"""

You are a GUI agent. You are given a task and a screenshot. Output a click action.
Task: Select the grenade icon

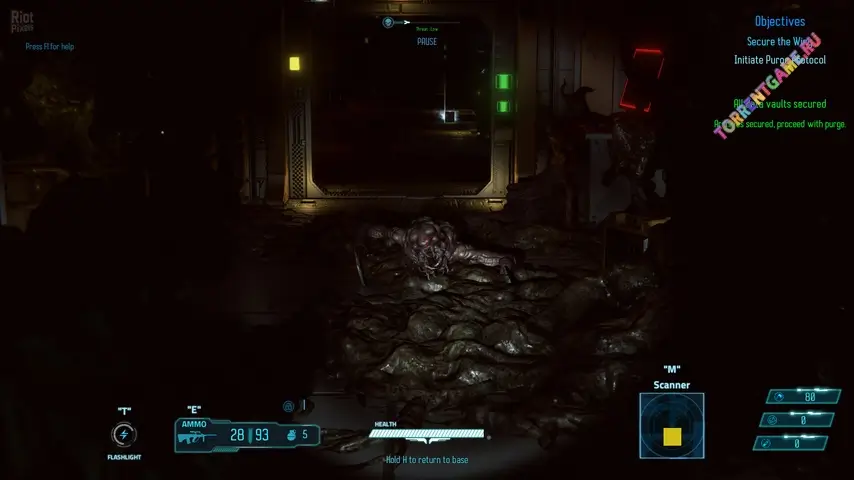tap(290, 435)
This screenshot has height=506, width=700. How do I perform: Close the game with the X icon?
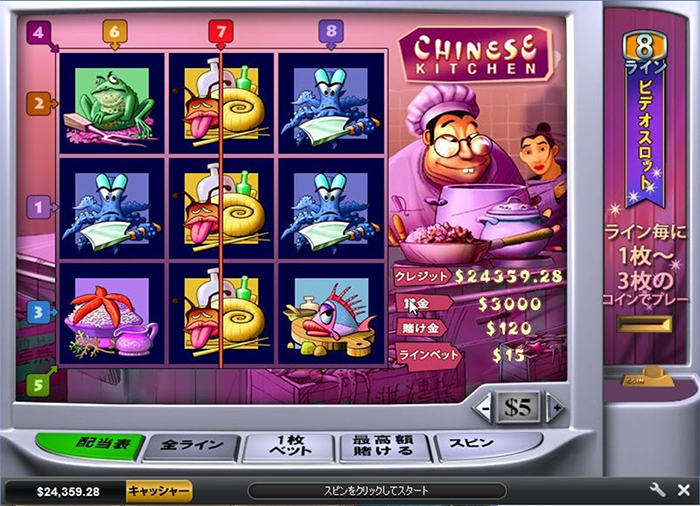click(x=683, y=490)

"""

EXERCISE AIM: Rewrite the rows from the line with "This screenshot has" through the end of the rows, swapping "game" for "app" and changing nothing else. Leave the pictures out of your answer.

RESPONSE TO THIS TASK:
This screenshot has height=506, width=700. How do I perform: Close the app with the X icon?
click(x=683, y=490)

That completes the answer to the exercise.